EXERCISE INSTRUCTIONS: Report every line below that holds the word "computer".

______

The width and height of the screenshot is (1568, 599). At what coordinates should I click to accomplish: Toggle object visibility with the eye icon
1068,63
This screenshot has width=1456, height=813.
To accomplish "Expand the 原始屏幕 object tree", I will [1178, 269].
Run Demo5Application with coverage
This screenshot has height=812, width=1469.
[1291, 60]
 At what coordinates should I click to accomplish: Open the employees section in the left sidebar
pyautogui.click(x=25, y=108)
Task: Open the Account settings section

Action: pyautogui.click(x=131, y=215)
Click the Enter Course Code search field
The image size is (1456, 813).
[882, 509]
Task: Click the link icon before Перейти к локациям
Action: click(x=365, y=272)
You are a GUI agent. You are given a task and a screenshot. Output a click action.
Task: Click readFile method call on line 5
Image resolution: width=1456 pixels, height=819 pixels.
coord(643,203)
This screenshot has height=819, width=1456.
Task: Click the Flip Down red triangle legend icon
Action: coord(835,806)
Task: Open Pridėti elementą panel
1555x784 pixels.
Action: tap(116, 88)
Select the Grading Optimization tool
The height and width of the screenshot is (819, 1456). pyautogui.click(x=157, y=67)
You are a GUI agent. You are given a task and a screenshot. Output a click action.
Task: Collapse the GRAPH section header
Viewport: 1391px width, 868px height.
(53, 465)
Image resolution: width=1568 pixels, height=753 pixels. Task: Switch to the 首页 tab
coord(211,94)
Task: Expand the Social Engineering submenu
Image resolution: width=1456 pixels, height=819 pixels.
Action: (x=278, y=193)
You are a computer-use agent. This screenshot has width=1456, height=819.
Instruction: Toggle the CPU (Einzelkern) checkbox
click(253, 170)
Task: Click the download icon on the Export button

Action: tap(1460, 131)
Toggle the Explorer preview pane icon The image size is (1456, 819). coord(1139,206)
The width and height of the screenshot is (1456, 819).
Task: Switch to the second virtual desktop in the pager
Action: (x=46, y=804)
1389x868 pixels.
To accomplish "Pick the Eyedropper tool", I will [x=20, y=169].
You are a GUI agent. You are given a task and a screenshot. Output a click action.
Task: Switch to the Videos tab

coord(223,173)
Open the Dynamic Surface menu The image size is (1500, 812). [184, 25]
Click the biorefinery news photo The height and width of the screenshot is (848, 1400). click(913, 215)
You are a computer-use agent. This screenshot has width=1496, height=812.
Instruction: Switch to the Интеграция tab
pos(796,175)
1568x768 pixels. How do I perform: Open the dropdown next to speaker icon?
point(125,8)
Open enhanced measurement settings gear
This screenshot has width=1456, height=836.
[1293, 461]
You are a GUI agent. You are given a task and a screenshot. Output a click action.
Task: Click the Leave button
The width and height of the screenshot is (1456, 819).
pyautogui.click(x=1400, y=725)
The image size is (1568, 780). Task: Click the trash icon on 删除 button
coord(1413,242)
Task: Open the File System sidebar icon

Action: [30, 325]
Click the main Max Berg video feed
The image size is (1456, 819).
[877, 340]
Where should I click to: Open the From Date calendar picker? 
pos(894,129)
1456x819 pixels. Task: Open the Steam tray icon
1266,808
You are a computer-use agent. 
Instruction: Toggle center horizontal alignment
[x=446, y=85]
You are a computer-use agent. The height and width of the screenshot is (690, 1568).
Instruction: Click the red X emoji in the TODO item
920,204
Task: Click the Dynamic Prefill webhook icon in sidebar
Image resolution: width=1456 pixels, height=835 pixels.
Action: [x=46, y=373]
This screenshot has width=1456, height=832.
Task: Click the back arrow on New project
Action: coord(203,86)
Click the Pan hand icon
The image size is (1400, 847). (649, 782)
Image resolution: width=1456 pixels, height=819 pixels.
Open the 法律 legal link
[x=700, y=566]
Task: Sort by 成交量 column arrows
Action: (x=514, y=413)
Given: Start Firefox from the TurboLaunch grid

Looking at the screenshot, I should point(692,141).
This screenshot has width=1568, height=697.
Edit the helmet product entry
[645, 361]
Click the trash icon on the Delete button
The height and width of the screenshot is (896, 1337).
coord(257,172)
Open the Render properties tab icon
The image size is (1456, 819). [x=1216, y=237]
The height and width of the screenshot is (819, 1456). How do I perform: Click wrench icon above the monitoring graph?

______

TASK SOLUTION:
You are a computer-use agent. This screenshot has width=1456, height=819.
You are a computer-use agent. This screenshot has width=1496, height=812.
You are a computer-use agent. 
You are a computer-use agent. The height and width of the screenshot is (690, 1568).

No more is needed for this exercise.